■ Beitrag
Als Gitarrenlehrer*in wird man immer wieder damit konfrontiert, dass Kinder zwar gerne Gitarre lernen möchten, aber nur wenig Motivation zum Üben verspüren. Der folgende Beitrag bietet Lösungsvorschläge für dieses Problem und zeigt Möglichkeiten auf, mit denen sich die Freude am täglichen Üben steigern lässt. Zudem habe ich versucht zu definieren welch wichtige Rolle Lehrer*innen und Eltern in diesem Zusammenhang spielen. Der Text lässt sich auch als pdf-Datei downloaden
1. Warum üben?
Das Lernen eines Instruments stellt Schüler*innen sowohl vor neue geistige Anforderungen als auch vor ungewohnte und defizile motorische Aufgaben. Wenn man sich bewusst macht, dass ein Unterrichtsjahr im Normalfall 40 Unterrichtsstunden umfasst, wird schnell deutlich, dass effektive Fortschritte nur dann zu erreichen sind, wenn der Lernstoff zu Hause vertieft wird. Nur so hat die/der Lehrer*in die Möglichkeit in der folgenden Unterrichtsstunde – nach einer kurzen Wiederholungsphase – nahtlos an das Gelernte anzuknüpfen. Wurde in der Zwischenzeit nicht geübt, tritt oft sogar der gegenteilige Effekt auf. Das Gelernte wurde wieder vergessen, so dass in vielen Fällen wieder von vorne begonnen werden muss und der Unterricht irgendwann auf der Stelle tritt.
Gerade für die sehr jungen Schüler*innen ist der Sinn und Zweck des Übens normalerweise nicht nachzuvollziehen. Sie möchten zwar gerne Gitarre spielen, können aber den Zusammenhang zwischen der Weiterentwicklung ihrer instrumentalen Fähigkeiten und dem – meist als anstrengend empfundenen – Üben noch nicht herstellen. Erst mit zunehmendem Alter erkennen Schüler*innen, dass sie es zum großen Teil selbst in der Hand haben, wie schnell und gut sie Fortschritte machen. Kinder, die zu dieser Vernunftentscheidung noch nicht in der Lage sind, werden im seltensten Fall von sich aus zum Instrument greifen um zu üben.
2. Motivation
Die Motivation zum Üben kann auf verschieden Motiven basieren, die aber nicht ganz isoliert voneinander betrachtet werden können. Auch hier gibt es wieder altersspezifische Unterschiede.

■ Ziele
a – Wie viele Unterrichtsstunden umfasst laut dem Beitrag über das Üben ein Unterrichtsjahr im Normalfall?
b – Warum sind laut dem Beitrag über das Üben effektive Fortschritte nur möglich, wenn der Lernstoff zu Hause vertieft wird?
c – Aktualisiere im Beitrag den Abschnitt, der bei "Gerade für die" beginnt und bei "um zu üben." endet, indem du "Vernunftentscheidung" durch "bewussten Entscheidung" ersetzt.
Stütze dich ausschließlich auf den Beitrag.

■ Bereitgestellte Daten
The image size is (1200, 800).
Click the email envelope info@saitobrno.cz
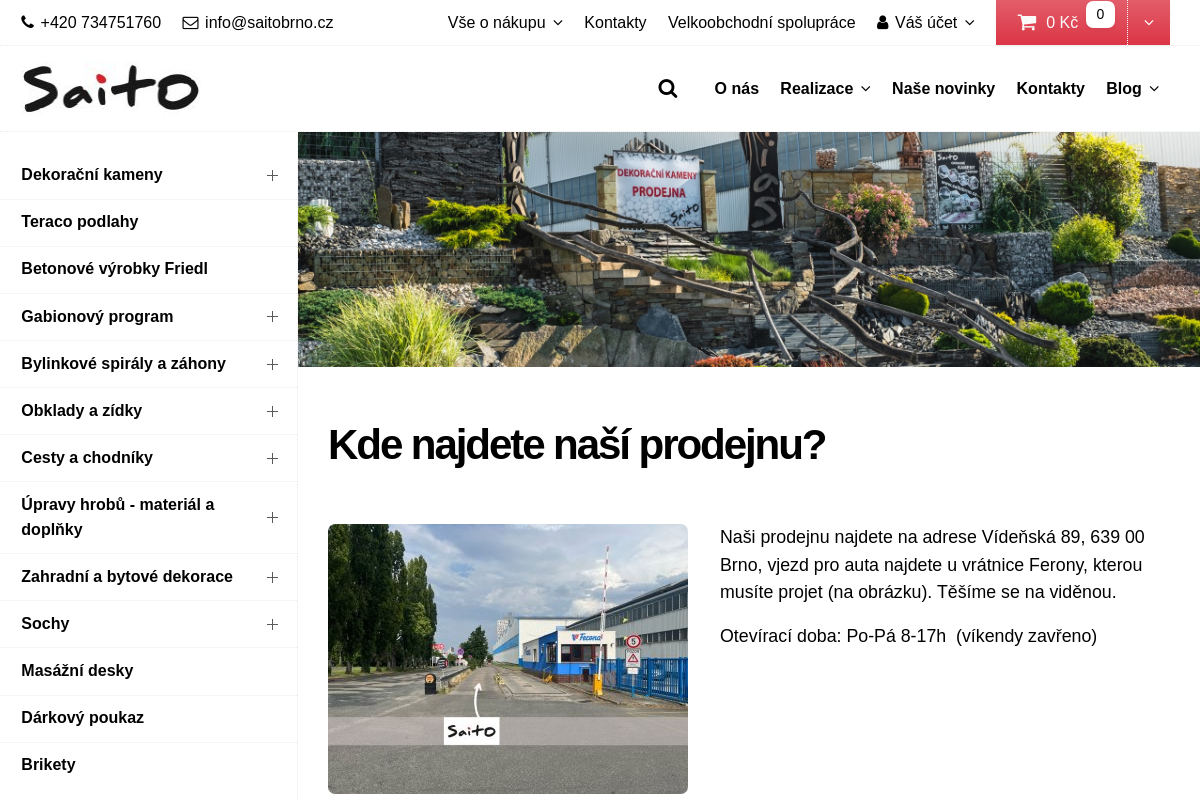point(258,22)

■ Ergebnisse
a – Ein Unterrichtsjahr umfasst im Normalfall 40 Unterrichtsstunden.

b – Ein Unterrichtsjahr umfasst im Normalfall nur 40 Unterrichtsstunden. Nur durch das Üben zu Hause kann die Lehrkraft in der folgenden Stunde nach einer kurzen Wiederholung nahtlos an das Gelernte anknüpfen. Ohne Üben wird das Gelernte vergessen, und der Unterricht tritt irgendwann auf der Stelle.

c –
Gerade für die sehr jungen Schüler*innen ist der Sinn und Zweck des Übens normalerweise nicht nachzuvollziehen. Sie möchten zwar gerne Gitarre spielen, können aber den Zusammenhang zwischen der Weiterentwicklung ihrer instrumentalen Fähigkeiten und dem – meist als anstrengend empfundenen – Üben noch nicht herstellen. Erst mit zunehmendem Alter erkennen Schüler*innen, dass sie es zum großen Teil selbst in der Hand haben, wie schnell und gut sie Fortschritte machen. Kinder, die zu dieser bewussten Entscheidung noch nicht in der Lage sind, werden im seltensten Fall von sich aus zum Instrument greifen um zu üben.